İspanya'ya Arda için gidiyorum

Güncelleme Tarihi:

İspanyaya Arda için gidiyorum
Oluşturulma Tarihi: Ocak 04, 2015 09:43

Son dönemde özel hayatıyla gündemde olan, Başar Savur’la evliliğin eşiğinden döndükten sonra adı Arda Turan’la anılmaya başlanan Burcu Esmersoy, Instyle’a verdiği röportajda ilginç açıklamalarda bulundu: “Bu meslekte ister istemez deriniz çok kalınlaşıyor. 2 yaşında annesi babası boşanmış, 15 yaşında çalışmaya başlamış kadınım, beni ne üzebilir ki? Bir evliliğin, bir ilişkinin bitmesi mi? Geçiniz.”

Haberin Devamı

Burcu Esmersoy’u ne zaman, nerede görsem aklıma hep aynı soru takılıyor; “Bir insan nasıl her an bu kadar enerjik, güler yüzlü ve tam kelimesiyle muhteşem görünebilir?”
O, yağmurlu ve oldukça soğuk bir Aralık sabahını bile enerjisiyle bir anda ısıtabiliyor. Çekim için Raffles İstanbul Zorlu Center’da buluştuğumuzda da aynen böyle oldu. Siyah eşofman altı, gri tişörtü, spor ayakkabıları ve gri çantası ile neşeli bir şekilde “Günaydın” diyerek içeriye girdi ve kapak karesi için saçı ile makyajı yapılırken bir fincan kahve eşliğinde, full enerji anlatmaya koyuldu...
“Geriye dönüp şöyle bir bakıyorum da, 2014 benim için kaymak gibi bir seneydi. Her işim yolunda gitti, ne istediysem oldu. Zaten son iki yıldır kendi içimde bir yükseliş dönemindeyim. ‘Nasıl oldu?’ diye sorarsanız açıkçası her şey ‘Dünyanın sonu geldi’ diye düşünülen 2012’nin sonlarına doğru oldu” diyor.
O dönemde hayatında köklü değişiklikler yapmış. Enerjisi kendisine iyi gelmeyen, negatif insanlardan ve ortamlardan uzaklaşmış. “Beni mutsuz ettiğini düşündüğüm ne varsa yaşamımdan tek tek çıkarttım. İşte iki yıldır da o dönem yaptığım temizliğin keyfini çıkarıyorum. Hayatımın en güzel dönemlerini yaşıyorum. Evet, çok çalışıyorum, çok yoruluyorum ama emeklerimin karşılığını alıyorum ve çok mutlu oluyorum. İleride iş yükümü hafifleteceğim ama bu şimdi değil. Hele bir ilişki için hiç değil. Çok pozitif ve mutluyum” derken gözlerinin içi parlıyor.

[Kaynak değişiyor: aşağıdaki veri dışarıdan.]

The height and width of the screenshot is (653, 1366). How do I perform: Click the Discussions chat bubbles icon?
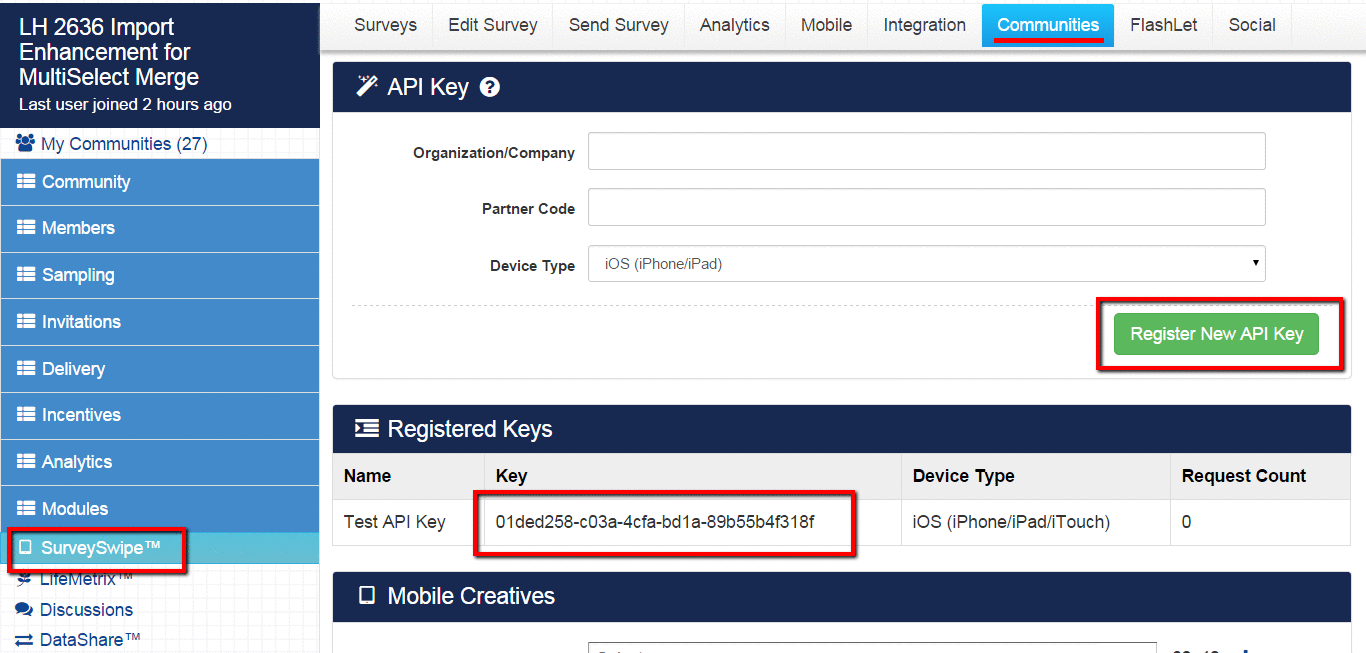tap(24, 610)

BAZEN GÜNDE İKİ KERE MEDİTASYON YAPIYORUM


“Sabahları enerji patlaması ile zınk diye uyanıyorum. Mesela iki sene önce hep yorgun uyanırdım ve mutlaka ensem terli olurdu. Sonradan öğrendim, meğer bu bir depresyon belirtisiymiş” diyen Esmersoy, uyanır uyanmaz soluğu sporda alıyor.
Spor programını günlere bölmüş: Pazartesi, çarşamba ve cuma günleri boks; salı ve perşembeleri ise Cross Fit yapıyor. Vakit buldukça da çarşamba akşamüstleri Cihangir Yoga’da yoga derslerine katılıyor. Yoganın kendisine çok iyi geldiğini düşündüğü için mümkün olduğunca bu dersleri kaçırmamaya özen gösteriyor. Ona iyi gelen bir diğer şey ise meditasyon...
“Bazen günde iki kere meditasyon yaptığım oluyor. Sakinleşiyorum. Çakralarım açık ve onları açık tutmaya devam ediyorum” diyor ve devam ediyor: “Bu tip şeylere inanmayanlar için söylediklerim zırva gelebilir ama şöyle düşünüyorum; insanlar nasıl ki temizlik yaparak evlerini, yıkanarak ise vücutlarını temiz tutuyorlarsa içlerini de bu şekilde temizleyip enerjilerini yükseltmeliler.”
Aynı şekilde evinin de enerjisini temizlemeye dikkat ediyor. Bunun için yatak odasına cep telefonu dahil elektronik eşya sokmuyor ve yatak başında ametist taşlarına yer veriyor. Ayrıca kendi deyişiyle bir de “kocakarı” yöntemi var: Ayda bir kere bulaşık makinesi dahil evde kapağı kapalı olan her şeyin (tüm dolapların, çekmecelerin, kapıların ve pencelerin) kapağını açıyor. Böylece evde hava sirkülasyonunu sağlıyor. “Bu yöntem bana çok iyi geliyor” diyor.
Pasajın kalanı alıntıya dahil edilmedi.